WHAT IS BEING ASKED
Filter the data below, keeping only lines that contain "Given".

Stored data
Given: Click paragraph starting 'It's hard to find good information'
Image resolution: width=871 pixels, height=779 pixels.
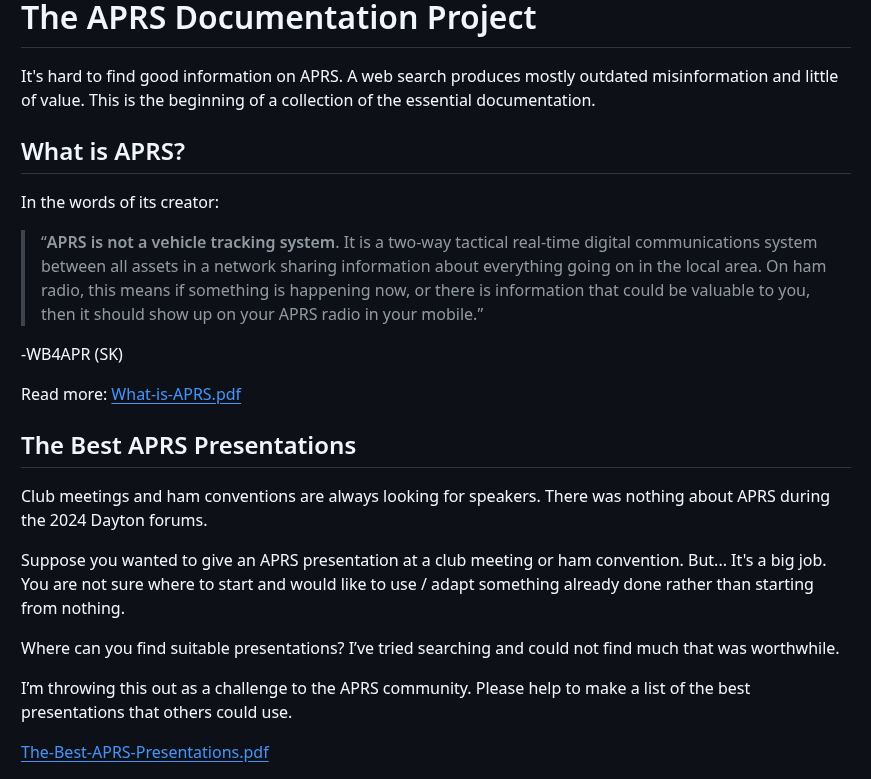Looking at the screenshot, I should [x=429, y=88].

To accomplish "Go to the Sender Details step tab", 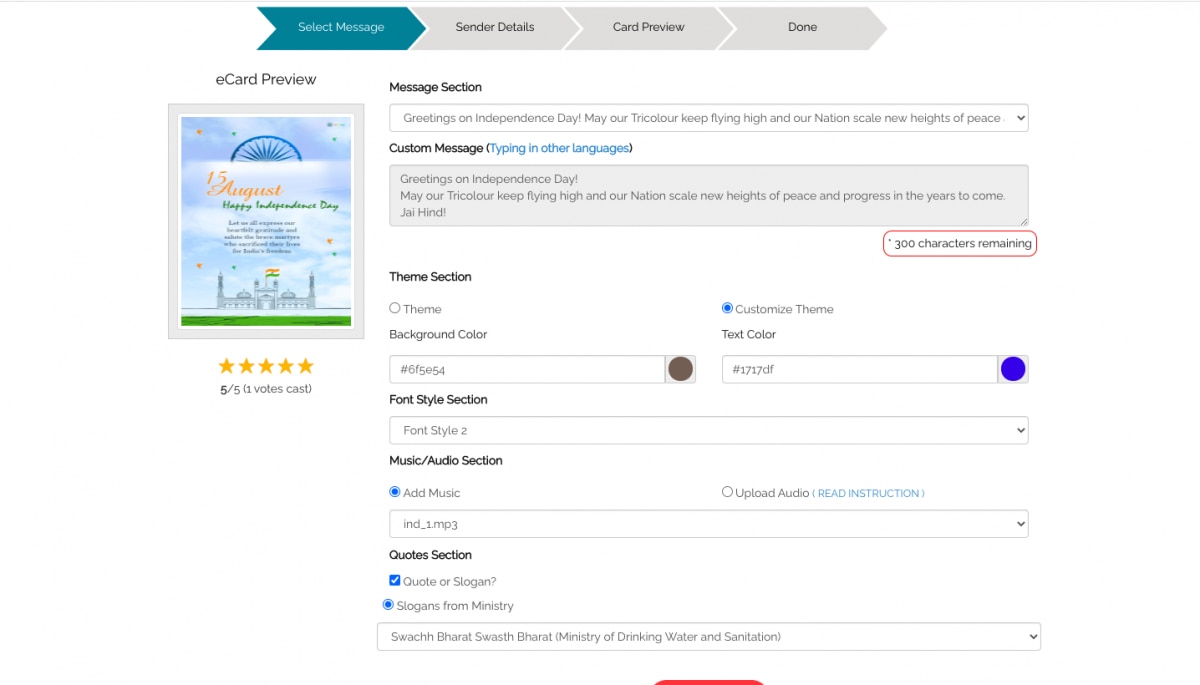I will click(x=495, y=27).
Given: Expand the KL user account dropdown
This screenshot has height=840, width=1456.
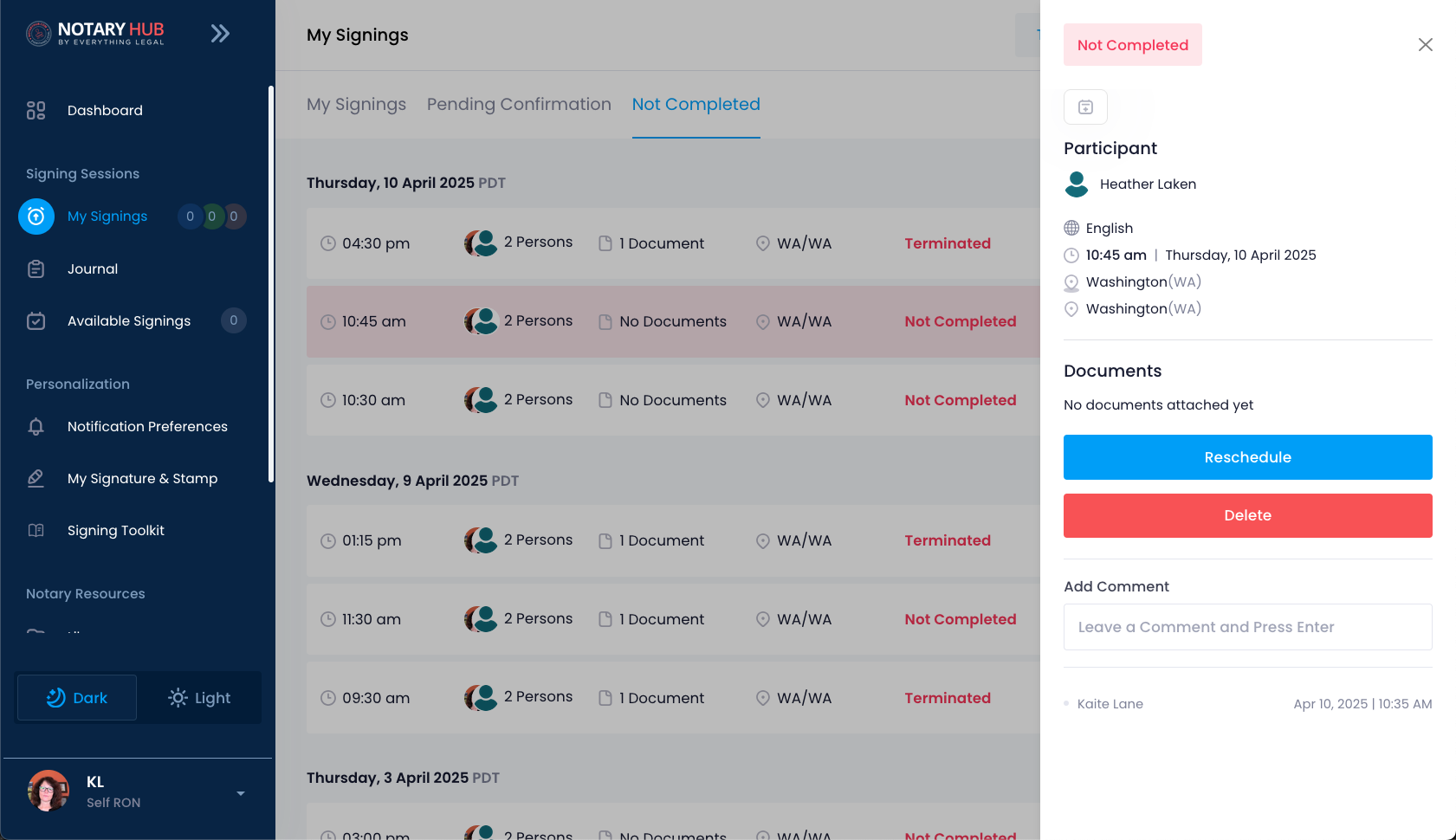Looking at the screenshot, I should (x=241, y=793).

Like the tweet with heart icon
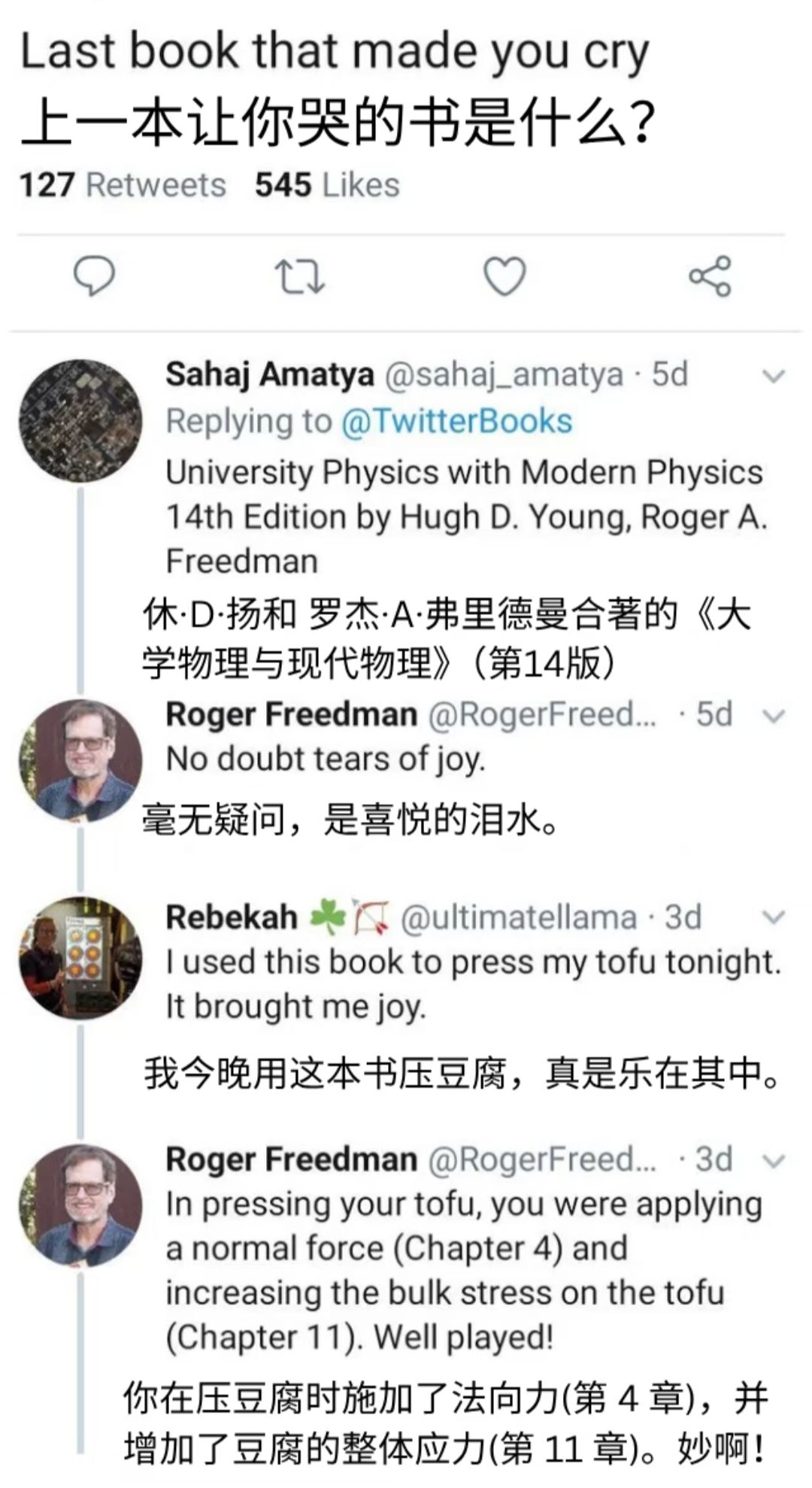click(x=504, y=277)
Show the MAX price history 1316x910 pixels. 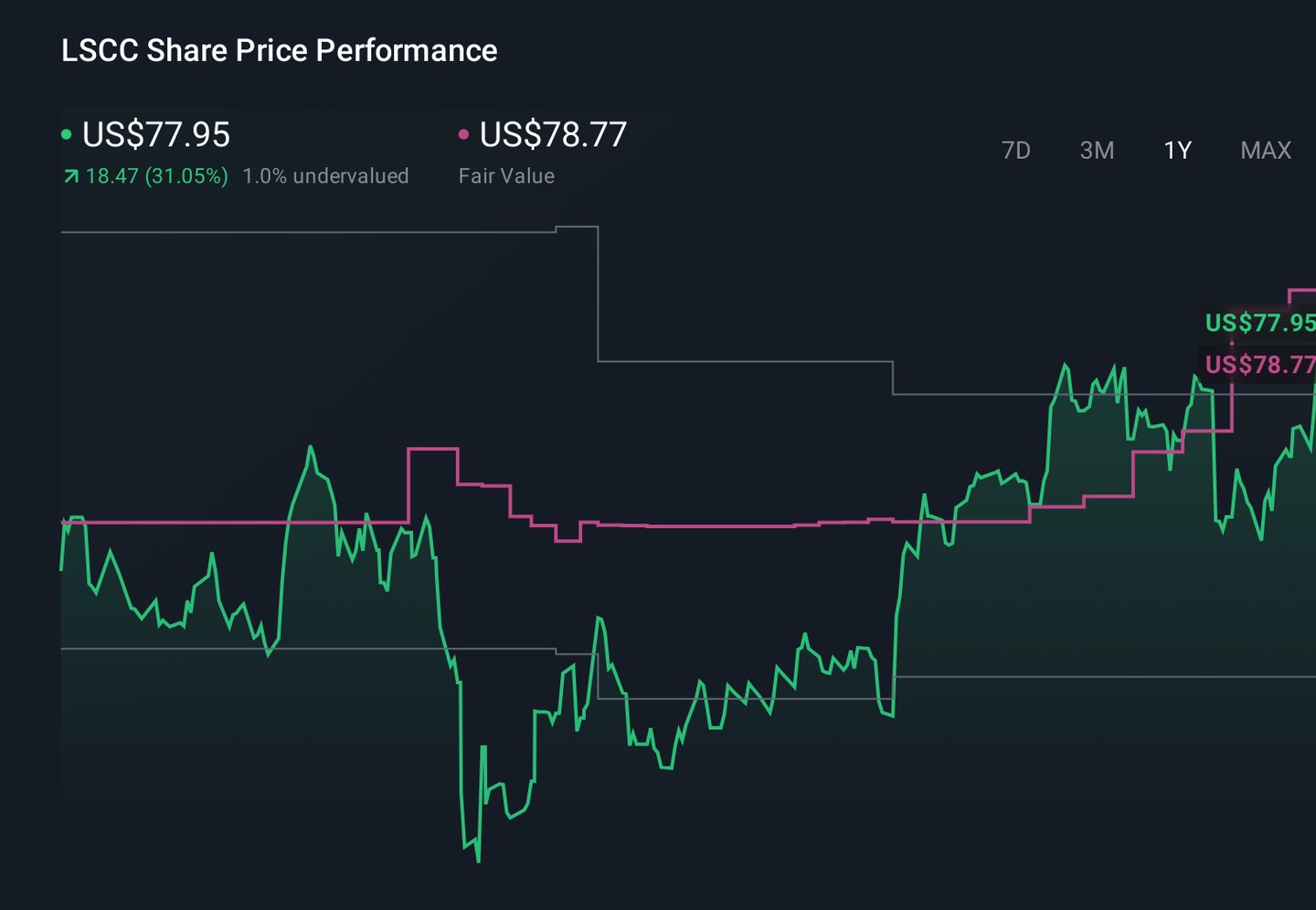click(x=1266, y=150)
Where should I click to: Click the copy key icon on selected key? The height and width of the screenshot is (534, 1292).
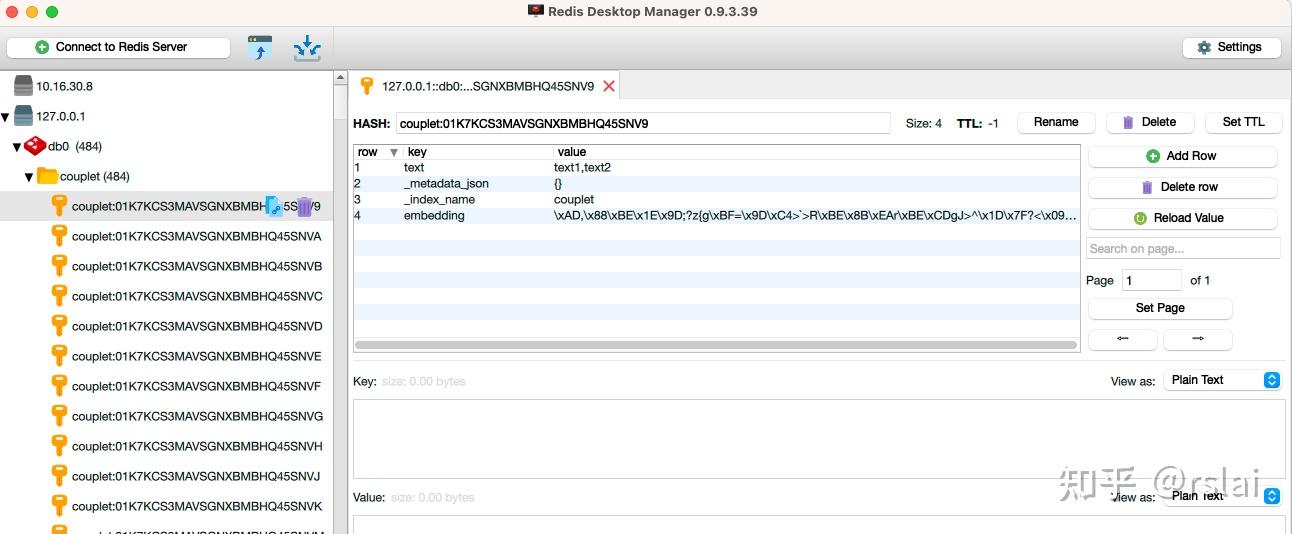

EXPECTED OUTPUT
Given: Click paragraph starting 'It's hard to find good information'
Given: Expand the KL user account dropdown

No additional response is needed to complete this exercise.